BenQ may not be the first company that springs to mind when thinking about digital cameras. You might even have difficulty tracking down some BenQ cameras in the shops or online.
But the BenQ DC C1050 has quietly sidled into the budget end of the market with a whopping 10-megapixel resolution. These 10-megapixel cameras are still far from the norm and usually command a premium price, yet the DC C1050 costs a paltry £95. Then what's the catch? If you want a simple point-and-shoot, there isn't one -- but you do have to consider how badly you want features.
The DC C1050 is a chunky beast. It feels pretty weighty, mainly due to the two AA batteries providing the juice. The right-hand side of the camera is flared to accommodate the batteries, and makes it easy to grip. The front of this flared area has a leather effect, which combines with the black and silver styling to give the DC C1050 a classy, slightly retro look.
The buttons are a tasteful matte silver. Functions are controlled by a squared clickpad with a slightly hollowed-out shape that's really satisfying to use. There's a menu button for changing settings, and a dedicated button for changing shooting modes.
The delete button doubles up as a shortcut key to alter your exposure settings or select aperture or shutter priority. This is a great feature, as it gives you a greater degree of manual control over your photographs than most compacts.

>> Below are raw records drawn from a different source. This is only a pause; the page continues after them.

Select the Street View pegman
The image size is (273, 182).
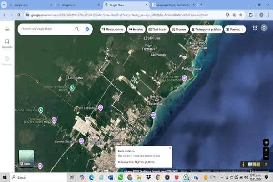coord(244,164)
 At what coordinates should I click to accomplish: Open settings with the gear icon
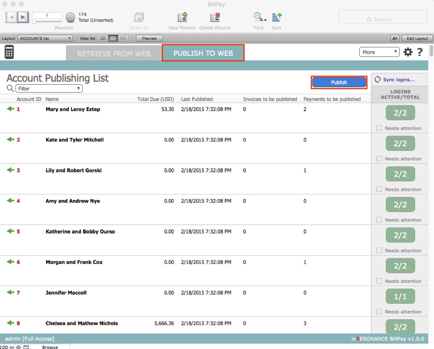click(x=408, y=52)
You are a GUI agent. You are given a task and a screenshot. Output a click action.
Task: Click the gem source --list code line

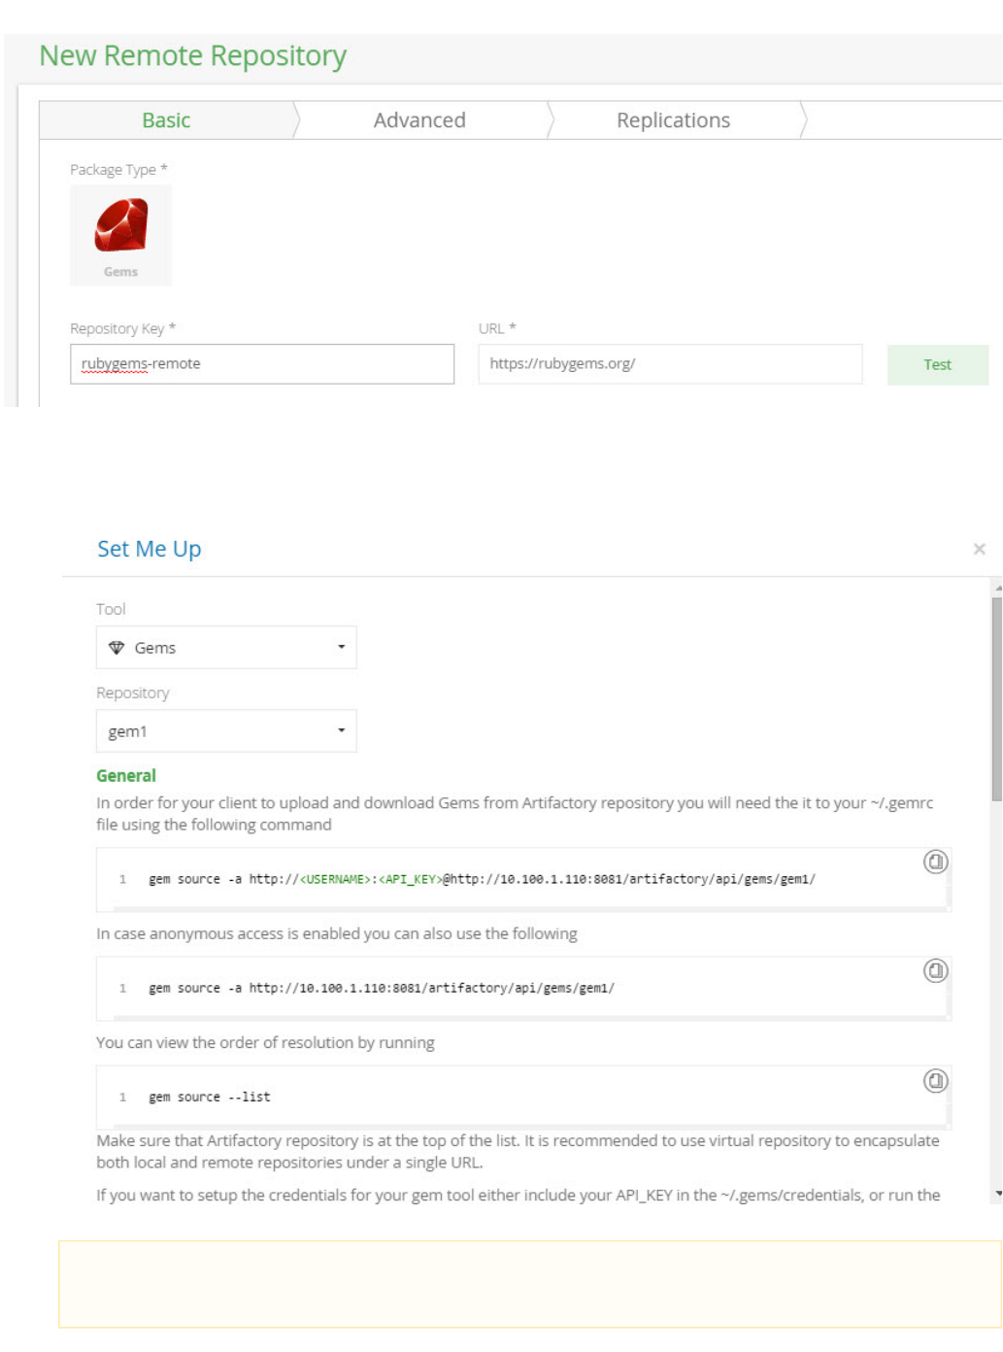coord(210,1098)
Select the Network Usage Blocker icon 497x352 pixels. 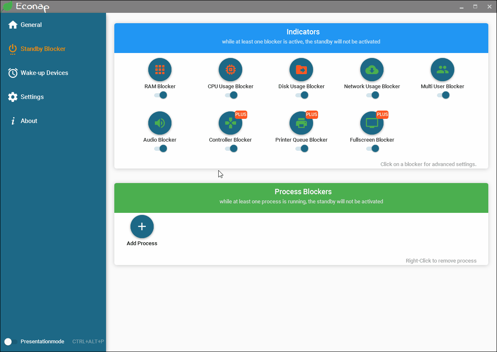pyautogui.click(x=372, y=70)
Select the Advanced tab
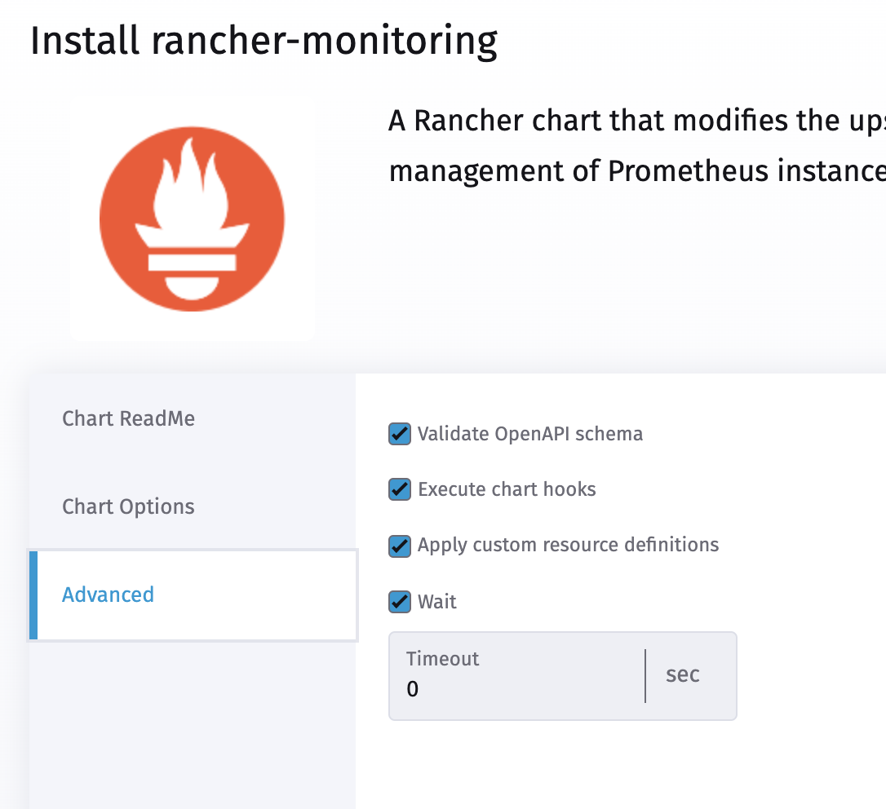This screenshot has width=886, height=809. point(108,595)
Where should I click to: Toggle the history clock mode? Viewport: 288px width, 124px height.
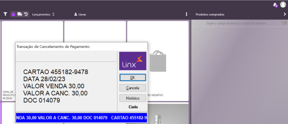(x=26, y=14)
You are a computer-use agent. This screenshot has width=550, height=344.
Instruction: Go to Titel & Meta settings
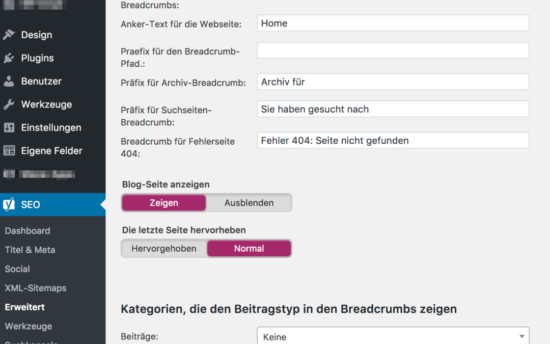click(30, 250)
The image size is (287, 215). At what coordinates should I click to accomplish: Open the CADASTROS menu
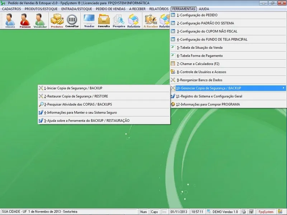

The screen is the standard 64mm (2.5-inch) size but feels bigger because of a black bezel surrounding it. We'd have preferred the space was filled with more screen, though.
The DC C1050 is fairly light on features. Only the bare essentials are included, so there's no face detection or optical image stabilisation. This camera takes photos and shoots video and that's about it.

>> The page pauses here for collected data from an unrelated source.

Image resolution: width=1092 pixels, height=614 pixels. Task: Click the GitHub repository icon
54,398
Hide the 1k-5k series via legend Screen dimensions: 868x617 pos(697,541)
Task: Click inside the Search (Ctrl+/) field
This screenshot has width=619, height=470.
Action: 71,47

There is a reasonable amount of manual control over photography: aperture and shutter-priority settings are easily accessed. You can choose from centre, multi or spot-weighted metering, and there are no less than five white balance presets, including a setting for cloudy days. Pictures are saved to SD cards.
Playback mode is similarly straightforward. The option to show your pictures in a slideshow is perfect for when the camera is connected to a television, with a range of flashy transitions to choose from. You can also set one of your own photos as the start-up image to replace the BenQ logo that appears when you turn the camera on.

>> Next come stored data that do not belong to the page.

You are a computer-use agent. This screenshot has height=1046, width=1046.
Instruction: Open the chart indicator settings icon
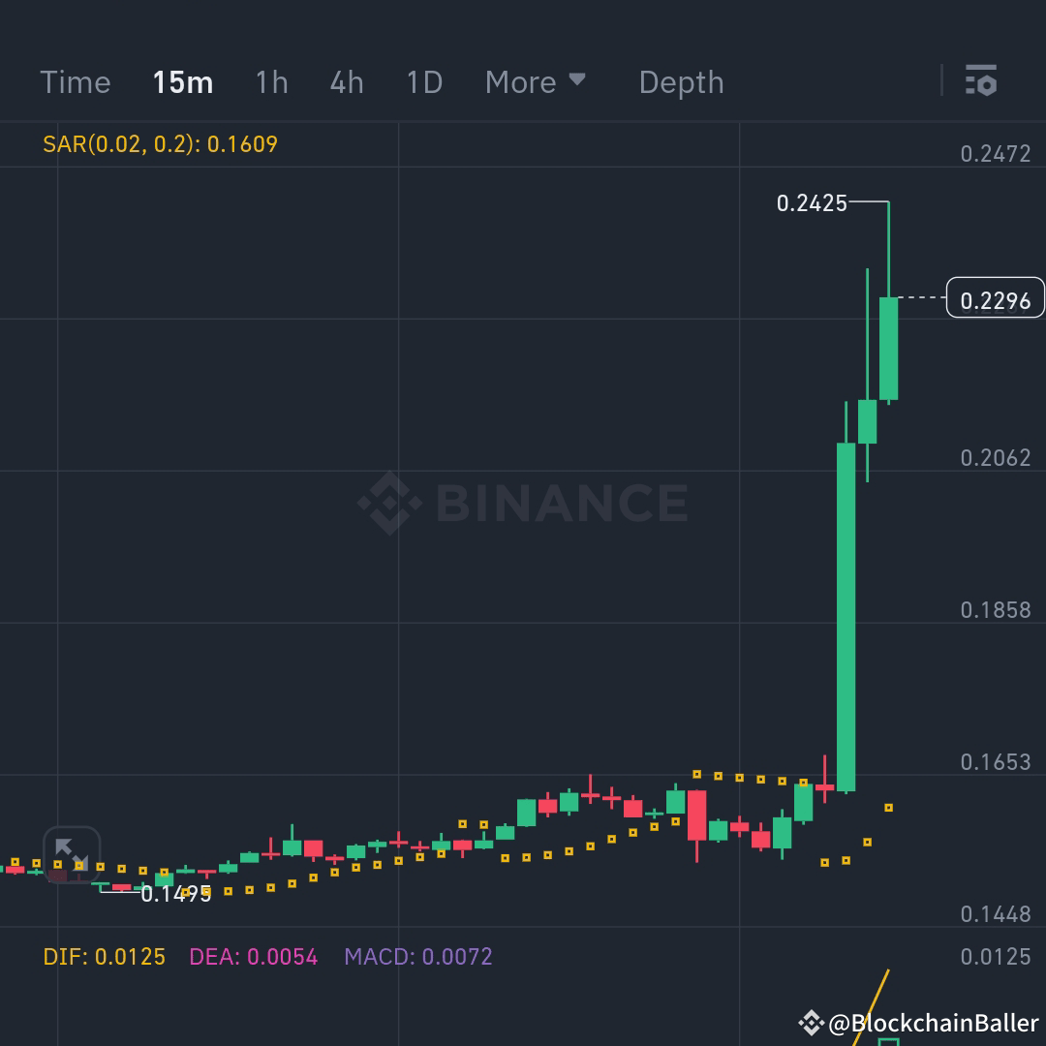pyautogui.click(x=982, y=81)
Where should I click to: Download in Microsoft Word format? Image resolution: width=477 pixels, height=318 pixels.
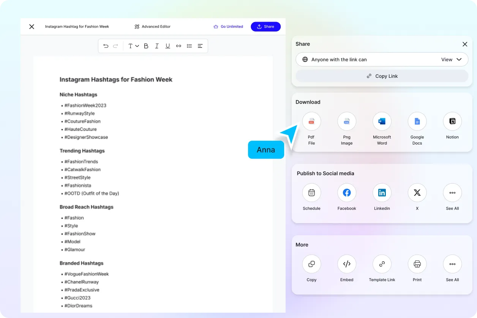pyautogui.click(x=382, y=121)
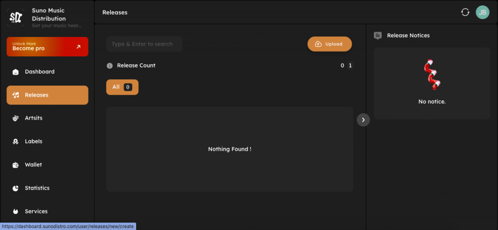The height and width of the screenshot is (230, 498).
Task: Click the Release Count info icon
Action: tap(110, 66)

On the plus side, the lack of features makes the DC C1050 easy to operate. There are only two menus, controlling shooting options and camera setup respectively, so you won't spend all your time hunting through the interface.
As well as two and 10-second self-timer options, the DC C1050 offers a double shot mode that counts down from 10 and then takes two pictures a couple of seconds apart. All the self-timer options include a cool onscreen countdown.